# Dynamic Partition Pruning
## 1. First let's understand Static Partition Pruning
- This type of partition pruning (skipping partitions that are not required) occurs before the query execution
- Spark looks at the WHERE clause that references the partition columns. Say for instance, `df.filter(F.col("date")=='2025-01-01')` => if `df` is partitioned on date then only the 2025-01-01 partition will be read
- Happens during query compilation phase

## 2. Dynamic Pruning
- This type of pruning is done during the run-time
- It's useful in the case of joins where one dataset depends on the value from the other.

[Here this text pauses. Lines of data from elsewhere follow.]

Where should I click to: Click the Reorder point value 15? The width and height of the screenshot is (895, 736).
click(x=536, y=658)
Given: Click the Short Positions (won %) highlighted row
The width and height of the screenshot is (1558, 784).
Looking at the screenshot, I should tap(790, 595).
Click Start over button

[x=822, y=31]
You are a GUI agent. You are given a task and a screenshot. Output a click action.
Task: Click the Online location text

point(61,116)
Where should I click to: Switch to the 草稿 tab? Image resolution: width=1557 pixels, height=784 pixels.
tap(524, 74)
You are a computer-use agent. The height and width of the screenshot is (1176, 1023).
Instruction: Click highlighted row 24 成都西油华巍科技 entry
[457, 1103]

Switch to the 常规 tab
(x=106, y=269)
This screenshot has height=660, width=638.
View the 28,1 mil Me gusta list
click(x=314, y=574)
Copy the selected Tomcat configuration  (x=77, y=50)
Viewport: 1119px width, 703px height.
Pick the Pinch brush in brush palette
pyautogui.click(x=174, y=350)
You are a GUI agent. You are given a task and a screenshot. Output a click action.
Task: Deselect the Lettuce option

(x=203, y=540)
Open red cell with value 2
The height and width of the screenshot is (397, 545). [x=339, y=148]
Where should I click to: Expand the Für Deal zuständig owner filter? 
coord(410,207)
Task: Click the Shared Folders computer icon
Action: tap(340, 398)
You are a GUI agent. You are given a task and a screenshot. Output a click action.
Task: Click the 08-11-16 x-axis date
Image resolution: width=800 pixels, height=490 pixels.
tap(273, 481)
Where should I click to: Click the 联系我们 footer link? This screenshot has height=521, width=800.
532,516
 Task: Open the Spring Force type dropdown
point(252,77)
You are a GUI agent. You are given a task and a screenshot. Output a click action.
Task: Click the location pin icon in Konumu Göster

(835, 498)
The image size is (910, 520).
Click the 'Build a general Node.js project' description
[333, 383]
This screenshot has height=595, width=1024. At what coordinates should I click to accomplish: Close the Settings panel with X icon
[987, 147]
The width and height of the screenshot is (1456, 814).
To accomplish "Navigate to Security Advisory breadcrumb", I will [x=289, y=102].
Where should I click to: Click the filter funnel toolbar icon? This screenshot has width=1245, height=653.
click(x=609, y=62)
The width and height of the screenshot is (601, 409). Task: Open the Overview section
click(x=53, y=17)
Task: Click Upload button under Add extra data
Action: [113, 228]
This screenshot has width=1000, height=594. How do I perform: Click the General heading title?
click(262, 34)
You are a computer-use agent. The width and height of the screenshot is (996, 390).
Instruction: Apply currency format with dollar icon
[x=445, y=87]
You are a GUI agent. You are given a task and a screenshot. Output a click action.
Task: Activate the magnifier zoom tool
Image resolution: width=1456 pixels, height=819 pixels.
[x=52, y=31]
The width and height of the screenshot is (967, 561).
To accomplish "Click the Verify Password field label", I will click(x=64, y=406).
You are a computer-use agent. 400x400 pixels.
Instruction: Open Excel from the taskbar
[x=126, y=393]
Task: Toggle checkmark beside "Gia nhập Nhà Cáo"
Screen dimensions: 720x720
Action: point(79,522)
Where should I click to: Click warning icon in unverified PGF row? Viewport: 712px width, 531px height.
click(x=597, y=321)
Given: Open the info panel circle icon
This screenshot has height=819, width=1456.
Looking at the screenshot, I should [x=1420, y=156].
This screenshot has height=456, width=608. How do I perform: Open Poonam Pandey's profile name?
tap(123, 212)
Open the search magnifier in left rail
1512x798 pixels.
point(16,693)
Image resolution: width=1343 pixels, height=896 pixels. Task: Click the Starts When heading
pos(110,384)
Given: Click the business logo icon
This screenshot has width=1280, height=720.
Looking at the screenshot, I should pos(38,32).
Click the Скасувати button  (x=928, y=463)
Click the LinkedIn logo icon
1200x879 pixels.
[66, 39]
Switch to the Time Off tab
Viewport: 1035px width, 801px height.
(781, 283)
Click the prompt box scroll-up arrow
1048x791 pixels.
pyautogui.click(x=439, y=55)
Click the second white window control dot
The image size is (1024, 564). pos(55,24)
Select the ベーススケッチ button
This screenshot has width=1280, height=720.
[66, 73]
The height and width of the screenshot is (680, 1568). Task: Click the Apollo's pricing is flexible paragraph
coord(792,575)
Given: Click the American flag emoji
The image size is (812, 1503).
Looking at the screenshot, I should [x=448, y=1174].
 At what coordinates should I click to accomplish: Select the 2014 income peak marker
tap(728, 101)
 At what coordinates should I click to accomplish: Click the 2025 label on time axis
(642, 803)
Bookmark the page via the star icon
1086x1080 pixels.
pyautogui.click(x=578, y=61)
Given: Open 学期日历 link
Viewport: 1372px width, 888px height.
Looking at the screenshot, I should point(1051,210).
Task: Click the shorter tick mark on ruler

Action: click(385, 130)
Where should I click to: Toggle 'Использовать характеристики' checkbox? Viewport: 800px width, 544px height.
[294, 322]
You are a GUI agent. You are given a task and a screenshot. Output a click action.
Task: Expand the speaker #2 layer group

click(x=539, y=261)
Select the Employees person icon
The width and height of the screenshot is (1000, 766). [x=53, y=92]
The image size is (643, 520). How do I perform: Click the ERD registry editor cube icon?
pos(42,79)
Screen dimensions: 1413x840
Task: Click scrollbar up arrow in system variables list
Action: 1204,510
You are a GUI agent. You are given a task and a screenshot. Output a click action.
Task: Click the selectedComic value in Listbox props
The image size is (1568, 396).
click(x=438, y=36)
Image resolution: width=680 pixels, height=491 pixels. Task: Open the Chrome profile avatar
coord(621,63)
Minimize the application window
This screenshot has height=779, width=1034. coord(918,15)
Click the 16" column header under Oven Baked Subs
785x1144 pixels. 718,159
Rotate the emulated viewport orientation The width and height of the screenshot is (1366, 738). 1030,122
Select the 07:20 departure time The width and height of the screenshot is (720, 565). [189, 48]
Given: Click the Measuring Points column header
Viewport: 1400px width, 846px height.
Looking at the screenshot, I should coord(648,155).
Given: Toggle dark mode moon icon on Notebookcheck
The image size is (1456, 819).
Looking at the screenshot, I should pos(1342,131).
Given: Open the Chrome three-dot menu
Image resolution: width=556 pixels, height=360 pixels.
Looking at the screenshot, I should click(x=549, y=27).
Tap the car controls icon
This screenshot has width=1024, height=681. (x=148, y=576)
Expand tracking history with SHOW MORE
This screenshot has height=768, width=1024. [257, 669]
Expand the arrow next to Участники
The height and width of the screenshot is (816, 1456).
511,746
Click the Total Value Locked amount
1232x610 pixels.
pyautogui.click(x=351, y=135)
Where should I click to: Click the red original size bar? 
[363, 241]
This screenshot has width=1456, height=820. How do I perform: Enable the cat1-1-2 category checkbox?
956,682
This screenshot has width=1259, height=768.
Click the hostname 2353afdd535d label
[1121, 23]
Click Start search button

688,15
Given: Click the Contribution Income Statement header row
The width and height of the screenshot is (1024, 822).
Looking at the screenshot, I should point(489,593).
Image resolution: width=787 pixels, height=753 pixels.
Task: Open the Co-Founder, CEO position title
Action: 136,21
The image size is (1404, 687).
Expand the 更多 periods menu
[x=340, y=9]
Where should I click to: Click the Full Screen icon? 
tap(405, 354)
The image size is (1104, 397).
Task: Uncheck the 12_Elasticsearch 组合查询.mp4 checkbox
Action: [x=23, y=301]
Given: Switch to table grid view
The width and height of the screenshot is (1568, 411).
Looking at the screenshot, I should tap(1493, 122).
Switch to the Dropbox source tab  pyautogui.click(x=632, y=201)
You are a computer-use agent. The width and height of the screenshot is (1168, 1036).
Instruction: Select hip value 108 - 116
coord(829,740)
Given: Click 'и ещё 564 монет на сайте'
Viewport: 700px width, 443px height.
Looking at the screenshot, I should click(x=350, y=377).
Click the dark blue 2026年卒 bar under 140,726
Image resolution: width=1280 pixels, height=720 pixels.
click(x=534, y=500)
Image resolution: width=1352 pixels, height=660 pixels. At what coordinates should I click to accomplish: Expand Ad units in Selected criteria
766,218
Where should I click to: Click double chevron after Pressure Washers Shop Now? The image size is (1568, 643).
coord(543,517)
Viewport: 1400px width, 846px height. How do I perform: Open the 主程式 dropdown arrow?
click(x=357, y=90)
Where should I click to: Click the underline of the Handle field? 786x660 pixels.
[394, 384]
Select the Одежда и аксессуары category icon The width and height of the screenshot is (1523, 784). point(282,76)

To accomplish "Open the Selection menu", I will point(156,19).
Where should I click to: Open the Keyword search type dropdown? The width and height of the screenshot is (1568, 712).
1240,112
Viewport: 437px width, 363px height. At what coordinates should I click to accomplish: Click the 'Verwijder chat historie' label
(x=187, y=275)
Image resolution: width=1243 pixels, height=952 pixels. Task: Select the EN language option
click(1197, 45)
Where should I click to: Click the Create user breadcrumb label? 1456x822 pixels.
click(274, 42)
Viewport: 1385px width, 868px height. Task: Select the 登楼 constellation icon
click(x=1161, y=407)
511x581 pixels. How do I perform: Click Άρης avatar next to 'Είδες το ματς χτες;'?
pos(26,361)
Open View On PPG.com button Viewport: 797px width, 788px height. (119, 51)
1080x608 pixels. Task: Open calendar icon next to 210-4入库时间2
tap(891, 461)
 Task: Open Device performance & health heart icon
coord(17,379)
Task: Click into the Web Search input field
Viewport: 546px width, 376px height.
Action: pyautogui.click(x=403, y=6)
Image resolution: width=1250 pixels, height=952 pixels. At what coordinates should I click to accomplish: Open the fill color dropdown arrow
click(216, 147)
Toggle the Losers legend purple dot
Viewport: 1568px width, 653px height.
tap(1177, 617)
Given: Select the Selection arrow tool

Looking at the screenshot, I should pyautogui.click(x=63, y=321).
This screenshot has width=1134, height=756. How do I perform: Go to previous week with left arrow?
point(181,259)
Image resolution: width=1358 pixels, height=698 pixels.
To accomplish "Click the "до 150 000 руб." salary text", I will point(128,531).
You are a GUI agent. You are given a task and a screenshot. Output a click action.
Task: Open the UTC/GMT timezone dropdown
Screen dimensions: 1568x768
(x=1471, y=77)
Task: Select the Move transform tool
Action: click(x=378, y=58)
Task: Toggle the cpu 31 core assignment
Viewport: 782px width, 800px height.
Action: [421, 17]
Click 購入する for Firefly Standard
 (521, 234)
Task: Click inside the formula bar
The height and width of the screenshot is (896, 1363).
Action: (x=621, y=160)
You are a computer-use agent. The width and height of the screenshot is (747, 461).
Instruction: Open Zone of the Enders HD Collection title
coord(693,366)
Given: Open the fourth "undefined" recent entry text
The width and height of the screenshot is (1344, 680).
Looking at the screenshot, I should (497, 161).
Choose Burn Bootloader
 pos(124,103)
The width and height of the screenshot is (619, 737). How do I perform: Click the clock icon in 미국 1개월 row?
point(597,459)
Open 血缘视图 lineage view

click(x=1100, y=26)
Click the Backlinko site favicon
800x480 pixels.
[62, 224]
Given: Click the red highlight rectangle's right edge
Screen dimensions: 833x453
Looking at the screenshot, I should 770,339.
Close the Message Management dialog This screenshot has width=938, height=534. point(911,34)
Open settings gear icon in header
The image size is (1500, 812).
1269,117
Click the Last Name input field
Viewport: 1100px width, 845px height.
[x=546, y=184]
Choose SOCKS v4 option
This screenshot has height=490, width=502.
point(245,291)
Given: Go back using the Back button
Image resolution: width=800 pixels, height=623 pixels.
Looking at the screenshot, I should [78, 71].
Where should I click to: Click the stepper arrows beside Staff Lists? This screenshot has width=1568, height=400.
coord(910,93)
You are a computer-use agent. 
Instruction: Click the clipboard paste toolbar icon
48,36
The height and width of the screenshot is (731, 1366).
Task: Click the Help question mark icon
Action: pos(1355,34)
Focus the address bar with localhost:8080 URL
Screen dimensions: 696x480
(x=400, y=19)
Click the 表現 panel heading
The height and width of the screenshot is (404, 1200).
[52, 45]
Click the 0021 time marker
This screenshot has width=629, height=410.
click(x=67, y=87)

Say if you wanted to analyse top-performing stores and you two tables `sales` and `popular_stores`. During the join operation with the help of dynamic partition pruning you will not need to read all the partitions from `sales` (presumably the larger table) - instead only the stores that are present in `popular_stores` table
- For Dynamic Pruning to be effective the other side of the data set (the look-up table) should be small
- **Why is it called Dynamic?**
    1. It's occurs during run-time
    2. The pruning condition is not static or hard-coded; the filter condition is not known before-hand
- One of the data sets needs to be partitioned on the filter column for Dynamic Pruning to work -> say in the above example, if the sales dataset was not partitioned on store_id, then Spark would have to do a complete table scan

In [1]:
from pyspark.storagelevel import StorageLevel
from pyspark.sql.types import *
from pyspark.sql import functions as F
from pyspark.sql import SparkSession

spark = (SparkSession
         .builder
         .config("spark.driver.memory","10g")
         .master("local[*]")
         .appName("DPP")
         .getOrCreate()
        )

sc = spark.sparkContext
sc.setLogLevel("ERROR")

In [2]:
df_listening = spark.read.parquet("listening-activity-partitioned")
df_listening.printSchema()

root
 |-- activity_id: integer (nullable = true)
 |-- song_id: integer (nullable = true)
 |-- listen_datetime: timestamp (nullable = true)
 |-- listen_duration: integer (nullable = true)
 |-- listen_hour: integer (nullable = true)
 |-- listen_date: date (nullable = true)



In [3]:
df_listening.show(5)

+-----------+-------+--------------------+---------------+-----------+-----------+
|activity_id|song_id|     listen_datetime|listen_duration|listen_hour|listen_date|
+-----------+-------+--------------------+---------------+-----------+-----------+
|       4456|     16|2023-07-18 10:15:...|            151|         10| 2023-07-18|
|       4457|     65|2023-07-18 10:15:...|            181|         10| 2023-07-18|
|       4458|     60|2023-07-18 10:15:...|            280|         10| 2023-07-18|
|       4459|      3|2023-07-18 10:15:...|            249|         10| 2023-07-18|
|       4460|     45|2023-07-18 10:15:...|            130|         10| 2023-07-18|
+-----------+-------+--------------------+---------------+-----------+-----------+
only showing top 5 rows



In [4]:
df_songs = spark.read.csv("Spotify_Songs.csv", header=True, inferSchema=True)
df_songs.show(5)

+-------+------+---------+--------------------+
|song_id| title|artist_id|        release_date|
+-------+------+---------+--------------------+
|      1|Song_1|        2|2021-10-15 10:15:...|
|      2|Song_2|       45|2020-12-07 10:15:...|
|      3|Song_3|       25|2022-07-11 10:15:...|
|      4|Song_4|       25|2019-03-09 10:15:...|
|      5|Song_5|       26|2019-09-07 10:15:...|
+-------+------+---------+--------------------+
only showing top 5 rows



In [5]:
df_songs.printSchema()

root
 |-- song_id: integer (nullable = true)
 |-- title: string (nullable = true)
 |-- artist_id: integer (nullable = true)
 |-- release_date: timestamp (nullable = true)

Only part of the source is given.